Não podemos dizer que o v. 8 foi a conversão de Faraó, mas foi a clara
confissão de alguém que entendeu sua posição diante de Deus, de alguém que viu a
fraqueza da sua magia oculta. Totalmente diferente da sua primeira resposta a Moisés
e Arão: “Quem é o Senhor para que lhe ouça eu a voz e deixe ir a Israel? Não conheço
o Senhor, nem tampouco deixarei ir a Israel” (Ex. 5. 2). Faraó, mesmo que ainda
maquiavélico, manipulador e mentiroso, reconhece o que YHWH é Senhor e que
apenas poderia livrá-lo naquela situação.
Seu pedido a Moisés de interceder a Deus por foi acompanhado com a
promessa de libertar o povo, mas não passava de manipulação e mentira. Lembrem,
irmãos, isso não surpreendeu a Deus, nem a Moisés ou Arão, e nem deveria nos
surpreender, porque em tudo Deus está ser revelando como SENHOR.
Todo o juízo de Deus está debaixo do seu controle absoluto. A história termina
com o afastamento de Moisés da presença de Faraó, orando por causa das rãs
conforme o combinado com Faraó (v. 12). Chama minha atenção “conforme a palavra
de Moisés”, pois o representante era Moisés e Deus tinha Aliança com ele.

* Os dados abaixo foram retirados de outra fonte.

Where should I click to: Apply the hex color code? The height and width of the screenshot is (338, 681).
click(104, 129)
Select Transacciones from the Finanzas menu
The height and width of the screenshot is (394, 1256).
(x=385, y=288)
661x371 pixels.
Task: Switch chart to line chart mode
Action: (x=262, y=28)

Na prática, Deus julga a maldade do mundo, Deus julga a idolatria do mundo,
Deus julga. Deus é santo e sua santidade não tolera, mesmo por aqueles que não
creem, a idolatria e a falsa religião. Ele é Deus Santo e ele julga as nações. Nesse
sentido, meu irmão, não anseie o seu coração, Deus julga o mal, Deus trará juízo
sobre o mal que nos cerca e se preciso julgará até mesmo a sua igreja, se ela
caminhar em rebeldia e inconstante coração.
O juízo de Deus sobre o Egito pela sua idolatria e a confiança que depositavam
a tal deusa Heket que os abençoava com fertilidade é um confronto aos nossos dias.
Estamos acostumados já com a banalização do que é a vida. Não adoramos a Heket,
mas ouvimos diariamente discursos a favor do aborto. Discursos de controle de
natalidade, como se fosse uma decisão governamental e tão somente social.
Discursos de como filhos são um peso, ao invés de uma dádiva dada pelo Senhor.
Meu irmão, não existe outro deus que abençoe e que controle a fertilidade a
não ser o Senhor. Família é benção de Deus. Família e filhos são dádiva do Senhor e
refletem o seu cuidado diário com o seu povo e a manutenção da vida. Não
entreguemos esse privilégio a este mundo corrompido que vem tentando destruir e
desconstruir a família. Deus é o Senhor da família, da fertilidade, mais do que isso,
ele é o Senhor da vida e para a vida.
Por fim, é importante pensarmos que com o juízo de Deus sempre está a
redenção. Deus não julga apenas por um prazer, como um narcisista inveterado. Deus
possui propósito e seu juízo é redentivo, nesse caso não para os egípcios, mas para
fazer seu nome conhecido entre o seu povo, primeiramente, e entre os povos. Por
isso, creia meu irmão, o juízo de Deus é severo, mas sempre é envolto de misericórdia
e graça por aqueles que ele escolheu. Sempre envolto pela proclamação da sua glória
e para redenção do seu povo.
A redenção de Deus no Egito está na revelação de sua identidade. A redenção
de Deus está na revelação do seu poder. A redenção de Deus está na revelação de
sua autoridade sobre toda a terra. A redenção de Deus está na revelação de sua
presença com o seu povo, apesar do mal do Egito.
Consideração final
“Aquilo que nos vem à mente quando pensamos em Deus é a coisa mais
importante a respeito de nós mesmos”, A. W. Tozer. Todo e qualquer conhecimento
que temos de Deus precisa passar pela afirmação de sua autoridade. Todo e qualquer
conhecimento que temos de Deus envolve reconhecer o seu juízo e convencidos
disso, percebemos nossa carência espiritual e nos entregamos para ele.
Autoridade e juízo de Deus estão presentes nessa praga, como estarão em
outras, mas redenção também está aqui, principalmente na sua identificação divina.
Deus é o Senhor e Salvador da vida, do existir e de tudo dar forma. Ele é o Senhor da
vida e que nos deu vida, nos chamou a vida e nos redimiu em Cristo.